A titolo d’esempio, Wolf ricorda un caso risalente allo scorso settembre: Trump fece pubblicamente pressione sulla sua ministra della giustizia, Pam Bondi, affinché agisse contro alcuni dei suoi avversari, tra cui James Comey, ex direttore dell’agenzia governativa di polizia federale FBI. Il procuratore federale incaricato si rifiutò di dare seguito alla richiesta e venne quindi sostituito con una legale di Trump. Fu lei a presentare l’accusa contro Comey. Un tribunale federale stabilì però che la sua nomina fu illegittima e l’accusa fu respinta.
La carriera di Mark Wolf iniziò quando il Dipartimento della giustizia stava passando un periodo molto difficile. Erano i tempi in cui l’allora presidente Richard Nixon voleva usare la giustizia contro i suoi avversari e tentò di ostacolare le indagini sul Watergate, lo scandalo che nel 1974 portò alle sue dimissioni.
Quello che Nixon faceva occasionalmente e di nascosto, Trump lo fa regolarmente e pubblicamente.
Mark Wolf, ex giudice federale del Massachusetts
Ne seguirono delle riforme: furono per esempio introdotte dettagliate linee guida per stabilire quando qualcuno possa essere incriminato.

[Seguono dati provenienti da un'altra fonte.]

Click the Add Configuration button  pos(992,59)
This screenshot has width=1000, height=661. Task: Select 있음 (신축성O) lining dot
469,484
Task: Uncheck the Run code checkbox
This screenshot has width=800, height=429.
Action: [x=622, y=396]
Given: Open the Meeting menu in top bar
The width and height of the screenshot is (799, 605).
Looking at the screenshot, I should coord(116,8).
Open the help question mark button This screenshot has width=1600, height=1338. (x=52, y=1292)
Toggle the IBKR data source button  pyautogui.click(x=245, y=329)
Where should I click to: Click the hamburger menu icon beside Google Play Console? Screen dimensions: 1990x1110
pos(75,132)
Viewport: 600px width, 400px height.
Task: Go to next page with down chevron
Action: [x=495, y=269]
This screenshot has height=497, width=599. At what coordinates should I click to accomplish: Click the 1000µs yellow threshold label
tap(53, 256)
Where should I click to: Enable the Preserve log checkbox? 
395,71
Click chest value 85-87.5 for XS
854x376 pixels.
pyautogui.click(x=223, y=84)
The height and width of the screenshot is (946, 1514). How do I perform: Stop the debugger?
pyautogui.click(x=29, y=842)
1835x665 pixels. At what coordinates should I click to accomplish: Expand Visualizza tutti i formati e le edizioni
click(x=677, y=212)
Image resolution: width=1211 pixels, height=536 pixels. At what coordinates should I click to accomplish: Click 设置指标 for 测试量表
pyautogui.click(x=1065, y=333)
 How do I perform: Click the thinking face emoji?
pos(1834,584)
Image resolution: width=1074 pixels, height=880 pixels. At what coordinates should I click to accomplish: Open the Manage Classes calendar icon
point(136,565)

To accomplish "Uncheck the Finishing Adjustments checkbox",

E divenne così la norma che il Dipartimento della giustizia prendesse tali decisioni in maniera indipendente, quindi senza dare seguito a pressioni politiche. Questo perlomeno fino al ritorno di Donald Trump alla Casa Bianca.
Quello che Nixon faceva occasionalmente e di nascosto, Trump lo fa regolarmente e pubblicamente, afferma Wolf, che teme anche per la credibilità dei tribunali: “Se il presidente continua a dichiarare che i giudici federali sono degli imbroglioni, probabilmente a un certo punto i cittadini ci crederanno”.
Non sono fiducioso che le elezioni avranno effettivamente luogo
Mark Wolf, ex giudice federale del Massachusetts
Il prossimo novembre nelle elezioni di metà mandato (le midterm elections) i cittadini avranno la possibilità di punire Trump, anche per la sua strumentalizzazione della giustizia.
Ma l’ex giudice federale Wolf guarda con preoccupazione all’appuntamento elettorale: “Non sono fiducioso che le elezioni avranno effettivamente luogo” dice a SRF. “Il presidente potrebbe annunciare: ‘Abbiamo disordini in tutto il Paese’, disordini che il suo stesso Governo ha istigato. Potrebbe dichiarare la necessità di invocare la legge sull’insurrezione. Potrebbe tentare di controllare le elezioni, che in realtà sono di competenza degli Stati federati. Potrebbe tentare di escludere determinati gruppi dalle elezioni” conclude Wolf.